Researchers studying alternative to bladder removal for bladder cancer patients

Mouse bladder

Mouse bladder
Image courtesy of NCI

A new phase I clinical trial conducted by researchers at the Center for Cancer Research (CCR) is evaluating the safety and tolerability, or the degree to which any side effects can be tolerated by patients, of a two-drug combination as a potential alternative to bladder removal for bladder cancer patients. The trial targets patients with non-muscle invasive bladder cancer (NMIBC) whose cancers have stopped responding to traditional therapies.

“These are patients who have run out of treatment options for NMIBC and for whom the best standard of care would be bladder removal, but they are not healthy enough to endure surgery or have refused surgery,” says the study’s Principal Investigator Piyush K. Agarwal, M.D., from the Urologic Oncology Branch at CCR. “We’d like to find out how many patients can avoid bladder removal.”

Nearly 80,000 new cases of bladder cancer will be diagnosed this year in the United States, of which approximately 80 percent will occur in men. The vast majority of bladder cancer cases, nearly 70 percent, are first diagnosed as NMIBC. NMIBC is early-stage bladder cancer that has not spread to the muscle tissue surrounding the bladder and therefore is considered non-metastatic.

Early treatment for NMIBC includes surgical tumor removal followed by localized treatment with a vaccine called Bacillus Calmette-Guerin (BCG). This vaccine was originally designed to prevent tuberculosis but was later discovered to reduce the risk of progression and recurrence of bladder cancer in individuals who received the BCG vaccine directly into their bladders. Unfortunately, over a long period of time, BCG and surgery eventually fail to hold back progression of NMIBC in two-thirds of patients, and bladder removal becomes the only option.
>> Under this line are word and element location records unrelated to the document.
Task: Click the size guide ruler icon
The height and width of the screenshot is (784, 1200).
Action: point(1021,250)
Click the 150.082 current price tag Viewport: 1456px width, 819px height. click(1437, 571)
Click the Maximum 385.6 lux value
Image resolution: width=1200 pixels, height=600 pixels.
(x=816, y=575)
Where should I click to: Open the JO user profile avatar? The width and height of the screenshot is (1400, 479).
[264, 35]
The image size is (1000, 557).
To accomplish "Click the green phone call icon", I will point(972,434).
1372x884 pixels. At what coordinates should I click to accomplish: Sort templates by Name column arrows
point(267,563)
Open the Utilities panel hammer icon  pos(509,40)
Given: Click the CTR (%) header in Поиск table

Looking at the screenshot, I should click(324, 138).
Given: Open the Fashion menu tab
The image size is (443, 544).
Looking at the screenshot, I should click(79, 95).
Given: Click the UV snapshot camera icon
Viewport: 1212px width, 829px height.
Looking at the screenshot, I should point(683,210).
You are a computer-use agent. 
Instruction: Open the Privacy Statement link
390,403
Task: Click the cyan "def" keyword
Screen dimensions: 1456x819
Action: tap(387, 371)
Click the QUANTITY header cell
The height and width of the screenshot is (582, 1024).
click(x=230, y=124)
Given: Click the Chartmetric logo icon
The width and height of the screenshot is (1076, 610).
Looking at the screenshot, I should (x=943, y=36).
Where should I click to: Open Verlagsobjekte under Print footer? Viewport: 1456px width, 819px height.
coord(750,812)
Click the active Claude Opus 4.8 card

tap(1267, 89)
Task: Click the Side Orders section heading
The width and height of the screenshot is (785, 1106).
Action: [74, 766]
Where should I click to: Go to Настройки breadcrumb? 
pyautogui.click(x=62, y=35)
When traditional treatments fail, NMIBC can progress to muscle invasive bladder cancer (MIBC). MIBC is a metastatic disease with a 50-percent survival rate five years after diagnosis.

Agarwal believes that the best strategy to prevent MIBC is to develop new therapies that would stop NMIBC in its tracks before it has a chance to progress. To this end, he looked at types of treatments that have proven effective against MIBC. Although NMIBC is currently considered a non-metastatic disease, Agarwal says that recent studies have shown that nearly 25 percent of NMIBC patients have cancer cells circulating in the blood stream just as in patients with metastatic MIBC. “So, it’s not unreasonable to think that treatments that target MIBC might also work against NMIBC,” Agarwal says.

Recent results of preclinical and clinical studies conducted with two drugs, durvalumab  and Vicinium, support this approach.

Durvalumab is a monoclonal antibody immunotherapy approved by the U.S. Food and Drug Administration for treatment of metastatic urothelial carcinoma, the most common type of metastatic bladder cancer, but the drug has never been tested in patients with non-metastatic NMIBC. Durvalumab operates by inhibiting a protein on the surface of cancer cells that would otherwise reduce the ability of the body’s T cells to kill cancer cells.

Vicinium, a targeted fusion protein, showed promise in a recent phase II clinical trial in which 16 percent of NMIBC patients treated with the drug remained disease free for at least one year. The drug has now advanced to a phase III trial. Vicinium works by binding to a protein that is overexpressed on the surface of urothelial carcinoma cells, an antigen called EpCAM. Binding of the Vicinium protein marks the cancer cells for attack by the body’s natural immune system. But, Agarwal says, “Vicinium used alone has activity, but it’s not impressive as a single agent.”

Finally, in a preclinical study in mice, durvalumab plus a previous version of Vicinium, called Proxinium, acted synergistically, shrinking non-small cell lung cancer (NSCLC) tumors in mice to a far greater degree than either drug given alone.

Based on these studies and trials, durvalumab and Vicinium will be administered in combination in the current phase I trial. Participants will receive doses of Vicinium directly to the bladder where the drug will target urothelial cancer cells. Durvalumab, given intravenously, will then release the brakes on the immune response that Vicinium has triggered. “This would be the first combination of a systemic immunotherapy with a drug given in the bladder at the same time,” says Agarwal.

“The trial is very intensive in that patients receive an intravenous infusion as well as drugs delivered directly to the bladder,” says Agarwal. “But when we did an informal survey of patients, almost everybody said they’d consider an intensive therapy over bladder removal.”